L’Akademia Sant’Anna ha svelato il nome del primo volto nuovo del prossimo roster. Si tratta di Kenia Carcaces, schiacciatrice cubana, classe 1986, 190 cm di classe e potenza. Palmares ricchissimo: in carriera ha vinto infatti cinque campionati cubani, due scudetti e due Coppe di Svizzera, un campionato greco, una Coppa panamericana e un oro ai Giochi panamericani.

La “regina senza tempo” è un’atleta di spessore mondiale: “Una vera icona di Cuba, ha fatto tantissimo nella sua Nazionale, ma è stata presente anche nei nostri campionati italiani di A1 con Casalmaggiore, Perugia, Vallefoglia e Novara – sottolinea il presidente Fabrizio Costantino -. È la dimostrazione che la società vuole fare bene e portare a Messina giocatrici importanti che possano fare la differenza in A2. Una fuoriclasse, che siamo riusciti a convincere. La sua solarità si sposa al meglio con la nostra terra”.
Carcaces garantirà grande esperienza: “Ha 39 anni, quindi non è una giovincella, ma si è messa subito in discussione e ha grande voglia di venire prestissimo a Messina, con la voglia di fare veramente bene. È quello che vogliamo per la prossima stagione: portare gente che ha fame di vittorie e voglia di mettersi in discussione giornalmente”.

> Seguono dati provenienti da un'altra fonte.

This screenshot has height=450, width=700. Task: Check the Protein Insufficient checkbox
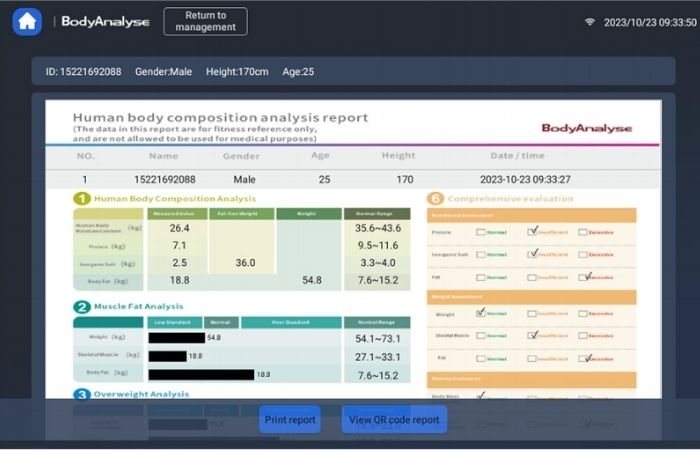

L’organico sarà totalmente rifondato anche non mancano gli ostacoli: “Quest’anno abbiamo deciso di ripartire da zero. Avremmo voluto confermare alcune atlete che hanno preferito ritornare vicino casa. Abbiamo sempre detto delle difficoltà di far arrivare giocatrici al Sud: la maggior parte sono del Nord”.
Ma la società è sempre più determinata: “Usciamo un po’ con le ossa rotte dalla finale perché arrivare al 23 aprile senza conoscere la categoria in cui avremmo militato non ci ha aiutato. Siamo ripartiti immediatamente ma con un grande ritardo in fase di mercato. La società vuole assicurarsi elementi di spessore, ma al tempo stesso chiediamo alla città di avvicinarsi a noi, dimostrando affetto e sottoscrivendo un abbonamento. Questo ci permetterebbe di aumentare gli sforzi economici”.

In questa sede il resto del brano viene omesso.